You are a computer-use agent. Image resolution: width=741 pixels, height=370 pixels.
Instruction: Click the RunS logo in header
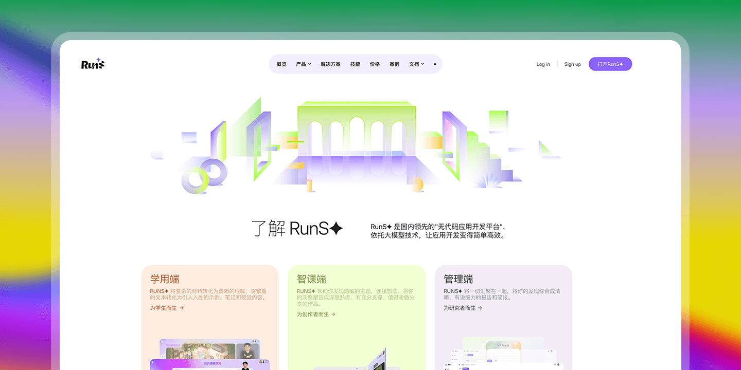[x=93, y=64]
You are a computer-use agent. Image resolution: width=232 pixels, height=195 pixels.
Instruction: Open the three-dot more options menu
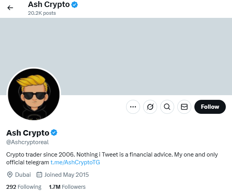133,107
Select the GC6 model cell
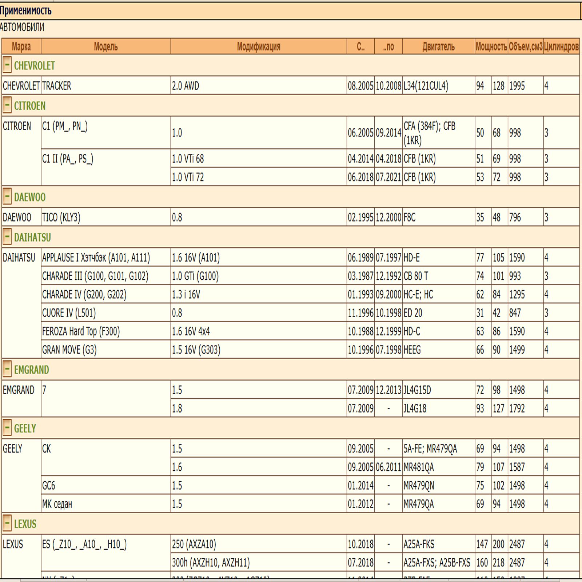The height and width of the screenshot is (582, 582). coord(49,486)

+---+

* _TASK DESCRIPTION_
An exact transcript of the listing is needed, free of pictures.

* _COMPLETED EXERCISE_
You are a computer-use agent. Image resolution: width=741 pixels, height=370 pixels.
Instruction: Click the RunS logo in header
[x=93, y=64]
You are a computer-use agent. Image resolution: width=232 pixels, height=195 pixels.
Instruction: Open the three-dot more options menu
133,107
Select the GC6 model cell
The height and width of the screenshot is (582, 582). coord(49,486)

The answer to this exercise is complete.